Последний разговор английских представителей со мной заключался в следующем.
— Адмирал, — спросил Вайан, — какую помощь вы хотели бы получить от английских морских сил?
Не знаю, предполагал ли он такой ответ:
— У нас сейчас мало авиации, а нужно ударить по базам противника в Киркенесе и Петсамо. Прошу учесть, что операция может принести пользу и вам, если ваш отряд будет идти в Кольский залив. Желательно провести ее еще до прихода английских кораблей в наши воды.
Вайан заявил, что этот вопрос не в его компетенции, но лично он считает такую операцию возможной, о чем и доложит начальству.
О ходе дальнейших переговоров, которые продолжались в Москве, я информирован не был, но вскоре получил приказ народного комиссара об отзыве с позиций всех наших подводных лодок, действовавших к западу от Кольского залива. Авиации запрещалось бомбить корабли в море. Какая операция намечалась, мне было неизвестно, и я лишь предполагал, что предстоит тот самый удар по фашистским базам, о котором у меня был разговор с Вайаном и Майлсом.
Так и оказалось. 30 июля около полудня наши батареи и посты на Рыбачьем донесли: «Над Петсамо и Киркенесом идет воздушный бой. Самолеты неопознанных типов бомбят оба эти пункта». А на другой день стало известно, по сообщению из Главморштаба, что Киркенес и Петсамо подверглись бомбардировке английских самолетов, взлетевших с авианосцев. Эффект ее был незначительный, а потери англичан велики, так как в обоих пунктах бомбардировщики попали под сильный зенитный огонь и под удары фашистских истребителей. Английское командование явно недооценило противовоздушную оборону Киркенеса и Петсамо.

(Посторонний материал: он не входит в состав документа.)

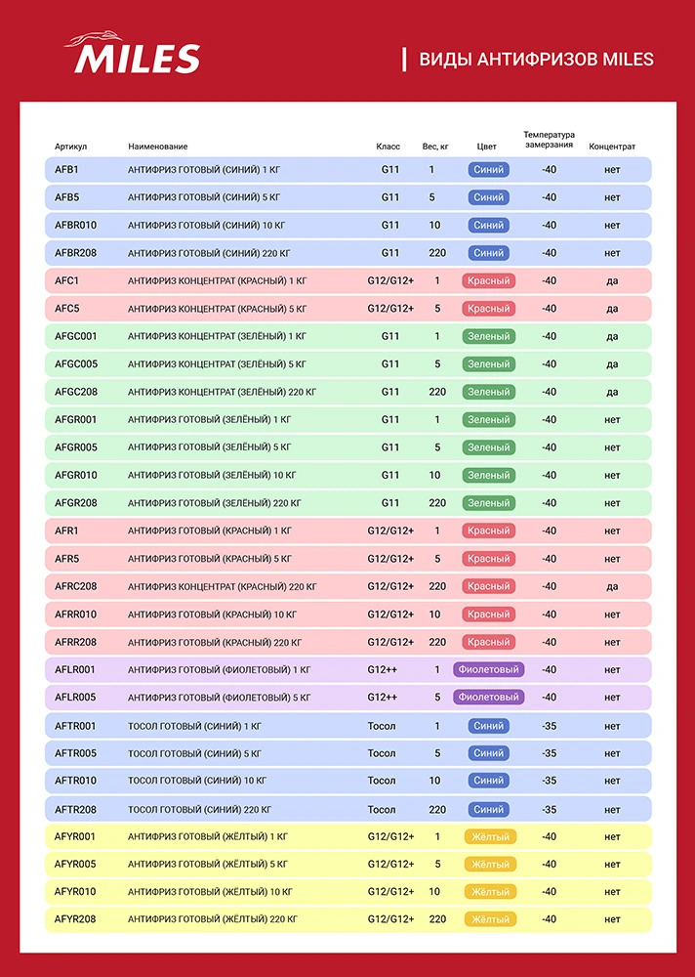This screenshot has width=695, height=977.
Task: Click the да value in the AFC5 row
Action: (x=612, y=309)
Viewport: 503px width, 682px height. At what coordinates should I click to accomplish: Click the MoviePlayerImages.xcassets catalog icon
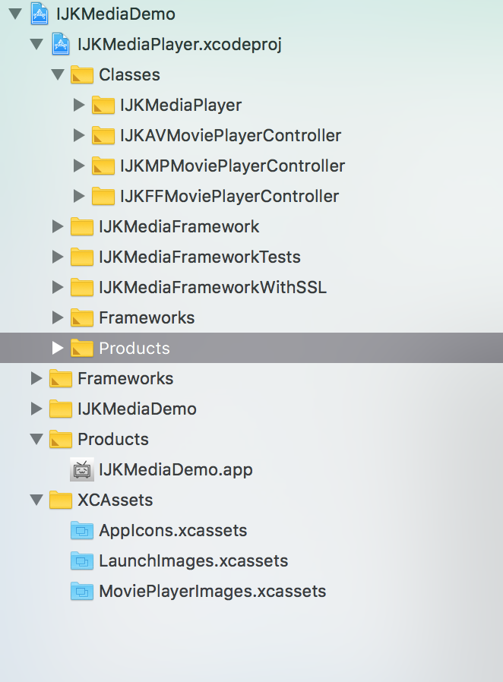tap(82, 591)
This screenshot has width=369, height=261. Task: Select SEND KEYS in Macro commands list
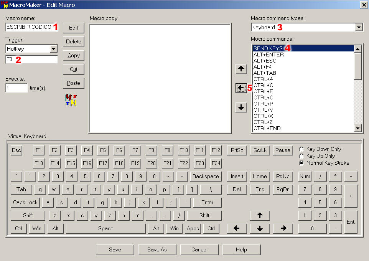pyautogui.click(x=268, y=48)
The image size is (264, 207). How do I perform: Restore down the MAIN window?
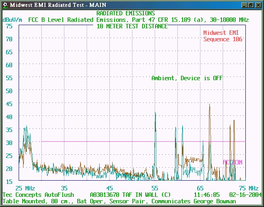pos(251,5)
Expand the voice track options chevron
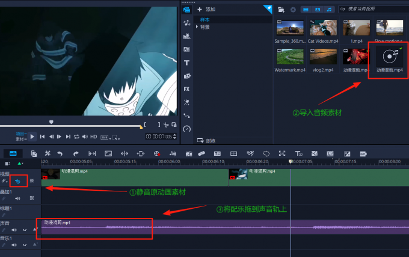 (x=25, y=230)
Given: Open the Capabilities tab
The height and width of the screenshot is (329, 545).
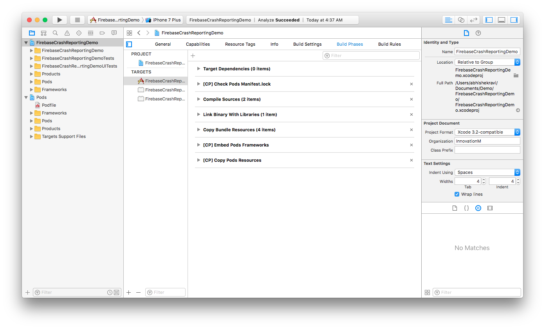Looking at the screenshot, I should [198, 44].
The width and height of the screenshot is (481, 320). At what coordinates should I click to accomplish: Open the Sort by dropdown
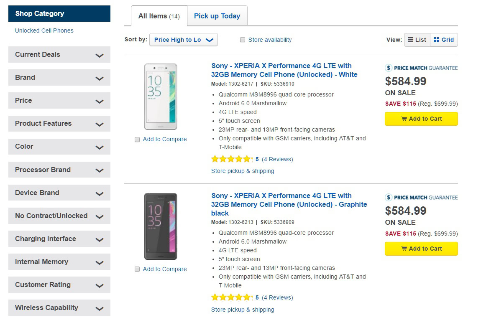click(x=183, y=40)
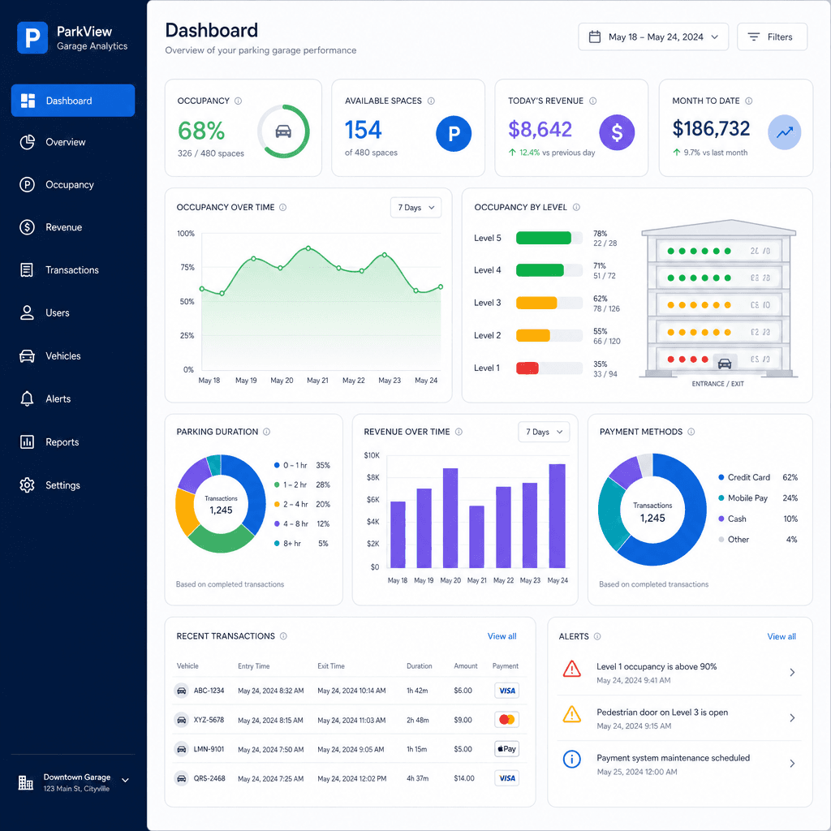The width and height of the screenshot is (831, 831).
Task: Expand the 7 Days dropdown in Revenue Over Time
Action: pyautogui.click(x=544, y=432)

2 августа с Рыбачьего сообщили, что там подобраны с резиновой шлюпки два английских летчика. Я послал катер-охотник, и англичан доставили в Полярное. Один из них был лейтенант, второй — сержант. Когда в Полярном их снимали с катера, сержант чувствовал себя довольно бодро, лейтенант — плохо. В госпитале ими занялись очень внимательно. Сержант опасений не внушал. Примерно дней через 20–25 его уже отпустили из госпиталя. Так как его одежда пришла в полную негодность, то сержанту выдали наше обмундирование. В ожидании отправки на родину он ходил в форме советского моряка с ленточкой «Северный флот». При разговоре с нашими людьми он обещал, что сохранит эту форму на память о войне и о Советском Союзе. В Англию сержант отбыл на самолете, прилетевшем к нам.
Лейтенант лежал в госпитале месяца четыре. Переливание крови, уход и старания врачей сделали свое — человек встал на ноги, Его также пришлось одеть в нашу форму. В начале 1942 года он отправился на родину на одном из английских кораблей. Надеюсь, и лейтенант, и сержант будут помнить это время в своей жизни, встречи с советскими воинами — боевыми товарищами по борьбе с общим врагом[28].